(Passage)
════
Discussion:
Alternative to hash-bang
D'Arcy J.M. Cain
2014-07-18 20:22:59 UTC
Permalink
There is currently a discussion in the PostgreSQL list about how to get
unix systems to read an SQL script and run it without choking on
invalid statements such as "#! usr/whatever/bin/psql" at the top of the
file. It occurred to me that the old hash-bang thing was a little
restrictive and perhaps it is time to add to the list of magic numbers
that run commands using alternative commenting character. I am
thinking "--!!" for SQL scripts. The ';' character is also common so
perhaps ";!" as well. Those two, with "#!" probably cover 99% of the
possible commenting methods. Would doing this interfere with anything
else? Or should it be PostgreSQL's job to ignore the shebang if it sees
it at the start of its input?

By the way, "man magic" points to /usr/share/misc/magic which doesn't
actually exist. There is a binary file /usr/share/misc/magic.mgc which
I assume has the data in a format that reads faster but maybe the
source information should be put into the file mentioned by the man
page. If not then I think the man page should be fixed.
--
D'Arcy J.M. Cain <***@NetBSD.org>
http://www.NetBSD.org/ IM:***@Vex.Net
Joerg Sonnenberger
2014-07-18 20:31:53 UTC
Permalink
Post by D'Arcy J.M. Cain
There is currently a discussion in the PostgreSQL list about how to get
unix systems to read an SQL script and run it without choking on
invalid statements such as "#! usr/whatever/bin/psql" at the top of the
file.
════
(Data shown)
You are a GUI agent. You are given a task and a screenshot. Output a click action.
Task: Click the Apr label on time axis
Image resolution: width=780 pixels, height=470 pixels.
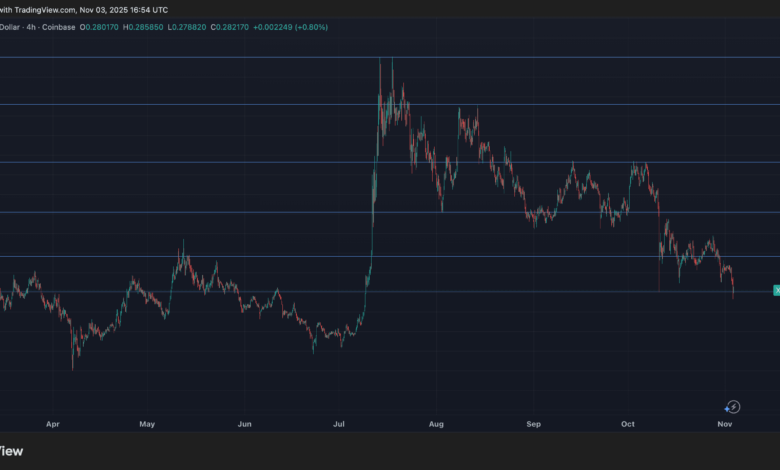[x=52, y=424]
════
(What you will do)
Pick up the thread on alternatives to the hash-bang line where it stops, and keep writing it in the same style.

(Answer to this task)
There are two typical approach for this and IMO both work well enough.
The first ione is to just teach the "interpreter" about the hash bang,
possibly under an option. That works well for things like psql. The
second option is to make it an actual shell script, which extracts the
content after a marker and calls the real tool.

Joerg
D'Arcy J.M. Cain
2014-07-18 23:14:58 UTC
Permalink
On Fri, 18 Jul 2014 22:31:53 +0200
Post by Joerg Sonnenberger
There are two typical approach for this and IMO both work well enough.
The first ione is to just teach the "interpreter" about the hash bang,
That's the suggestion on the PG list. It led me to think about
generalizing it.
Post by Joerg Sonnenberger
possibly under an option. That works well for things like psql. The
second option is to make it an actual shell script, which extracts the
content after a marker and calls the real tool.
That works if you call it as a script but it doesn't work for "psql -f
filename" which would be necessary if you want to be portable under
Windows. On the other hand my suggestion makes it unportable to other
unices but if we did it it might catch on.
--
D'Arcy J.M. Cain <***@NetBSD.org>
http://www.NetBSD.org/ IM:***@Vex.Net
Greg Troxel
2014-07-18 23:23:17 UTC
Permalink
Post by D'Arcy J.M. Cain
There is currently a discussion in the PostgreSQL list about how to get
unix systems to read an SQL script and run it without choking on
invalid statements such as "#! usr/whatever/bin/psql" at the top of the
file. It occurred to me that the old hash-bang thing was a little
restrictive and perhaps it is time to add to the list of magic numbers
that run commands using alternative commenting character. I am
thinking "--!!" for SQL scripts. The ';' character is also common so
perhaps ";!" as well. Those two, with "#!" probably cover 99% of the
possible commenting methods. Would doing this interfere with anything
else? Or should it be PostgreSQL's job to ignore the shebang if it sees
it at the start of its input?
Once --!! happens, then there will be requests to add all sorts of
things, and this seems like a mess. Surely it's easy enough to teach
psql to ignore the first line if it starts with #!, because that's
obviously not valid sql. Then it would work everywhere.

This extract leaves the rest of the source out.